Therefore, there are probably good reasons to prefer another tool and the
advantages of a machete are probably not that big (or are offset by other
factors). Again -- in this particular case.

So while the "any Turing complete language" is an over-generalization, so is
"use the right tool for the job". Programming languages are not at all like
knives or hammers as they are 1/ terribly expensive 2/ require constant
training 3/ require specialization and 4/ each designed to be general-purpose.
It's more productive to use just one language you know best than keep
switching to a completely different one that's marginally better at the
particular task at hand.

------
jdreaver
This is common knowledge for a lot of people, but I have found the author's
"What I Wish I Knew When Learning Haskell" article is awesome too:

[http://dev.stephendiehl.com/hask/](http://dev.stephendiehl.com/hask/)

------
ghc
It just so happens that the author is hiring Haskell engineers right now to do
related work:
[https://twitter.com/smdiehl/status/642790047163375616](https://twitter.com/smdiehl/status/642790047163375616)

------
the_french
Last semester for a compiler course I was taking we had to implement a
compiler for a subset of Go (called GoLite), with free reign over language
choices.
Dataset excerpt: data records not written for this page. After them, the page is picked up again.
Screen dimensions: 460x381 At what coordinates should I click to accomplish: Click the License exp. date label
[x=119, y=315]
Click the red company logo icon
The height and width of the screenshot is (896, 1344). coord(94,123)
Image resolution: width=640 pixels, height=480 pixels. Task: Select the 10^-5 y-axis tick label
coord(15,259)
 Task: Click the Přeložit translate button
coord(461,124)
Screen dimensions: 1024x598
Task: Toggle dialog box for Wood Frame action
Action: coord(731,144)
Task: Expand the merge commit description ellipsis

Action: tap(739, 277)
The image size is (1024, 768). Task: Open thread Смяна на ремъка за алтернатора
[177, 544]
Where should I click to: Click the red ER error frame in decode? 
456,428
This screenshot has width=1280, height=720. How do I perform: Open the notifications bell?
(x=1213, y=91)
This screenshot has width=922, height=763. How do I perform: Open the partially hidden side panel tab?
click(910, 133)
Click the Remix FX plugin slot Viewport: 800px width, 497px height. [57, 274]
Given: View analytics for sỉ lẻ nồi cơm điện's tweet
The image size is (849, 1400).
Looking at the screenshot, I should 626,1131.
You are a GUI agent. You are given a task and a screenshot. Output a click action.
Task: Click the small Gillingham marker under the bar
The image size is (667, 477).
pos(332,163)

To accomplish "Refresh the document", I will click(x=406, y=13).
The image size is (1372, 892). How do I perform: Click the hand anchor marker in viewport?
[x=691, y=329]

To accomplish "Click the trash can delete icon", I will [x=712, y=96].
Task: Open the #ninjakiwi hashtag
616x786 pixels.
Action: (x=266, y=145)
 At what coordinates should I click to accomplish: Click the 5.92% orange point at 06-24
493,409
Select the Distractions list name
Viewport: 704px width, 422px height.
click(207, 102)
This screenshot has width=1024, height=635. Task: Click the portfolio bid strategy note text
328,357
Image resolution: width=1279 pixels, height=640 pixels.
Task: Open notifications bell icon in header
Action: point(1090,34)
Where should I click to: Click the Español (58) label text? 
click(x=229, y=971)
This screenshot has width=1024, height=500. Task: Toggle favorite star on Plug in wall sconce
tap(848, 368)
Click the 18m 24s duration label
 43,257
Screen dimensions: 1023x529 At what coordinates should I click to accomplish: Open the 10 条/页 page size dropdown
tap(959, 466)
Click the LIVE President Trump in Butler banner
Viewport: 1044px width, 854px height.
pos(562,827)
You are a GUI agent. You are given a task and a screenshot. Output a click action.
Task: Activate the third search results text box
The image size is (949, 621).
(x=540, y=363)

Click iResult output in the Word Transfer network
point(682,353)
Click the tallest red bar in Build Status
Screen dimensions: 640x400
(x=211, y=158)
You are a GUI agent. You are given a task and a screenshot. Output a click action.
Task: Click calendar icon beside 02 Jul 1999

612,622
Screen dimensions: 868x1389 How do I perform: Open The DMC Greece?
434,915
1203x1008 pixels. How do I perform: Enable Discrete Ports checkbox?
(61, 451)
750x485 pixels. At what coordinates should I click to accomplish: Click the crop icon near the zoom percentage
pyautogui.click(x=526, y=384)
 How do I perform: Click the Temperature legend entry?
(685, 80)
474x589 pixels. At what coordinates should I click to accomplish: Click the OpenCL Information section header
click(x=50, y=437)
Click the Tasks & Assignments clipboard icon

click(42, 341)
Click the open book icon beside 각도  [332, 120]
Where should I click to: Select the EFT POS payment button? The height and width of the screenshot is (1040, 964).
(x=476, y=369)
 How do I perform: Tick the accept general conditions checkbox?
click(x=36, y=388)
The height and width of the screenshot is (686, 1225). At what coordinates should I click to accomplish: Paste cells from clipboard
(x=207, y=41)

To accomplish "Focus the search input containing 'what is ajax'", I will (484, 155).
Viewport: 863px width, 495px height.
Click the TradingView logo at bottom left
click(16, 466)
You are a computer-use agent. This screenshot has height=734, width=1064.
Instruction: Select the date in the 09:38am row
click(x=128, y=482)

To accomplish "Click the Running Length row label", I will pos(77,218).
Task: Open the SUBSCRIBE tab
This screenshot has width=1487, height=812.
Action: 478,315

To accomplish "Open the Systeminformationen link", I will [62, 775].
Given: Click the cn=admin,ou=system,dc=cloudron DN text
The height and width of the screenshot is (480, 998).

I chose to implement a compiler[0] using Haskell and LLVM, this
article helped a _lot_ when I was writing codegen, especially since it was my
first real Haskell project.

However, some of the most interesting and important issues are left out of it.
Some examples are implementing exceptions, threading, imports, garbage
collection, closures , etc.. I would love a more advanced version of this
article that discusses how to implement a more advanced compiler with more
modern features (specifically in LLVM).

[0] github.com/xldenis/mgc

------
arthurcolle
Sorry for offtopic but anyone know performance benchmarks LLVM vs BEAM ?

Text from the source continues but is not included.